Il Sars-CoV-2 si presenta in modo particolare perché è in grado di fare quello che fanno i coronavirus del raffreddore ma anche quello che fanno Sars e Mers: infetta benissimo le vie aeree superiori, ma arriva anche molto bene nei polmoni

Del virus Sars-CoV-2 è inoltre ancoro incerto il percorso che lo ha portato ad essere in grado di infettare l'uomo. L'articolo di Nature ricorda che tra i quattro coronavirus che causano raffreddori comuni, due (OC43 e HKU1) provenivano dai roditori e gli altri due (229E e NL63) dai pipistrelli. I tre che sono invece capaci di evolvere in una malattia grave - Sars-CoV, Mers-CoV e Sars-CoV-2 - provengono tutti da pipistrelli.

Sul nuovo coronavirus ci sono però diversi interrogativi: il profilo genetico è identico per il 96 per cento a quello di un virus rilevato in un pipistrello di una grotta dello Yunnan, in Cina, e questo confermerebbe l'ipotesi dell'origine nei pipistrelli.

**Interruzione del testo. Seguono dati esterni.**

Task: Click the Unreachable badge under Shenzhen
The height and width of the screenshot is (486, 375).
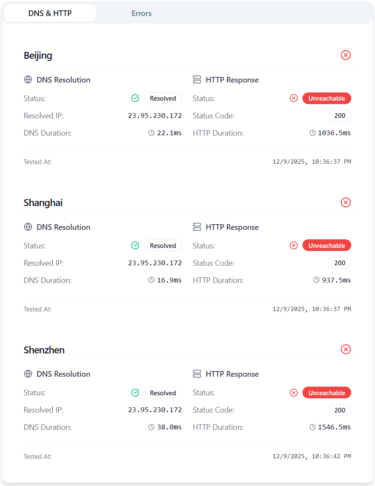Action: pos(327,393)
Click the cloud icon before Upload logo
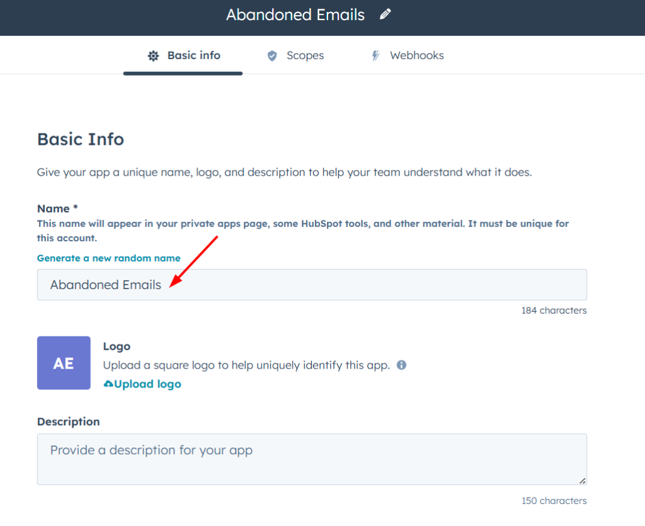This screenshot has height=526, width=645. 108,384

Ma - ricostruisce David Cyranoski - c’è una differenza cruciale perché il virus dei pipistrelli dello Yunnan non sembra dotato di un dominio di legame ai recettori che è invece particolarmente efficiente in Sars CoV-2 e che gli consente di infettare con facilità le cellule umane. 

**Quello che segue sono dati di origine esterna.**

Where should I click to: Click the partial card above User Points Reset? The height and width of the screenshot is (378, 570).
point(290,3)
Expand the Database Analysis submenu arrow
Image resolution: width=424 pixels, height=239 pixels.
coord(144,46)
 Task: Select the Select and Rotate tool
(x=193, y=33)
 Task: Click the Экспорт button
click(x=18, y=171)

Non è poi del tutto chiaro quale sia stato l'animale che ha fatto da intermediario prima del salto di specie: alcuni scienziati non concordano con l'ipotesi prevalente, quella che sia stato il pangolino. La somiglianza genetica si limita al 90% e ci sono studi – ancora in attesa di revisione – che suggeriscono che la linea di discendenza dei coronavirus da cui proviene Sars-CoV-2 si sia separata più di 140 anni fa da quella, strettamente imparentata, che si trova oggi nei pangolini. Poi, negli ultimi 40-70 anni, i progenitori di Sars-CoV-2 si sono separati dalla versione dei pipistrelli, che in seguito ha perduto l’efficace dominio di legame ai recettori che era presente nei suoi antenati (ed è tuttora presente in Sars-CoV-2). 

Questi risultati - sottolinea l'articolo - suggeriscono una lunga genealogia, con parecchi rami di coronavirus nei pipistrelli, e forse nei pangolini, dotati dello stesso letale dominio di legame ai recettori di SARS-CoV-2 e alcuni di essi potrebbero essere in grado di causare future nuove pandemie.